Work request - Give the data again exactly, stopping after the "Screen dimensions: 1162x579" line.

═══ Raw data

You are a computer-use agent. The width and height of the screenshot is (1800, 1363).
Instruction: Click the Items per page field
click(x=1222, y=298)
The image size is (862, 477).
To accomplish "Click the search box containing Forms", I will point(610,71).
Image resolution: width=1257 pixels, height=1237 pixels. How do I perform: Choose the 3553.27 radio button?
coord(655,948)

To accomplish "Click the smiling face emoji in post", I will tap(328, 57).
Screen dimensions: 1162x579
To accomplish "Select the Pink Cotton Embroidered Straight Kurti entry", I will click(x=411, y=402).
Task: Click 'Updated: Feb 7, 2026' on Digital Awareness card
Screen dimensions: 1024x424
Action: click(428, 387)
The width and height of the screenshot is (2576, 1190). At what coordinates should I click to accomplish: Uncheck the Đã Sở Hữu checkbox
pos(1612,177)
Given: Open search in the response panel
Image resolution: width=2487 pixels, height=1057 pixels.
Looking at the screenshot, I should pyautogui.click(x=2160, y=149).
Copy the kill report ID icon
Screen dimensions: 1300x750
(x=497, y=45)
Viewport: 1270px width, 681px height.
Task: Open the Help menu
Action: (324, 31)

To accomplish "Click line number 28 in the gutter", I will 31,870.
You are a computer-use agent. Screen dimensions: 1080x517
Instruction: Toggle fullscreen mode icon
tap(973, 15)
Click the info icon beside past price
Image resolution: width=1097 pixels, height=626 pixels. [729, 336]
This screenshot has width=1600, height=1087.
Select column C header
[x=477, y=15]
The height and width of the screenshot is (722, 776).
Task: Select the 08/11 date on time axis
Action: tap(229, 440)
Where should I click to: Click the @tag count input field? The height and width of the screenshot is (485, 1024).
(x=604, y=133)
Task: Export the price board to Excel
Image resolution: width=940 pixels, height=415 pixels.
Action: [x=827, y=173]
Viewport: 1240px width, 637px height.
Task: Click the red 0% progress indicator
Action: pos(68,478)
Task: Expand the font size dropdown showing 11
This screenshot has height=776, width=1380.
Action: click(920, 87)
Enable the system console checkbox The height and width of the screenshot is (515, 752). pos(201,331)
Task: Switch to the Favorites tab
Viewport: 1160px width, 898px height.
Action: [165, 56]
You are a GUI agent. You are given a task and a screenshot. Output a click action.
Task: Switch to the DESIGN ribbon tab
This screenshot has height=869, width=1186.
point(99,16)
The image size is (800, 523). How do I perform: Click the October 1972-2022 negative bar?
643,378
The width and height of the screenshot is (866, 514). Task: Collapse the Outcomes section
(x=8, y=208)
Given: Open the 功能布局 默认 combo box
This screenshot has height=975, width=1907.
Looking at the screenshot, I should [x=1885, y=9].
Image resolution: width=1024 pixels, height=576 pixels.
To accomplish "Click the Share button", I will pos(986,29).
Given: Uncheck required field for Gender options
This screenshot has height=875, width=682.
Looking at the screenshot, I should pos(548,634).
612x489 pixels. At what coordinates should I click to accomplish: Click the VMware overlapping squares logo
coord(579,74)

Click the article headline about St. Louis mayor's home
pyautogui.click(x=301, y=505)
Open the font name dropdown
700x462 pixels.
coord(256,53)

══════

Task response -
You are a computer-use agent. The width and height of the screenshot is (1800, 1363).
Instruction: Click the Items per page field
click(x=1222, y=298)
The image size is (862, 477).
To accomplish "Click the search box containing Forms", I will point(610,71).
Image resolution: width=1257 pixels, height=1237 pixels. How do I perform: Choose the 3553.27 radio button?
coord(655,948)

To accomplish "Click the smiling face emoji in post", I will tap(328, 57).
Screen dimensions: 1162x579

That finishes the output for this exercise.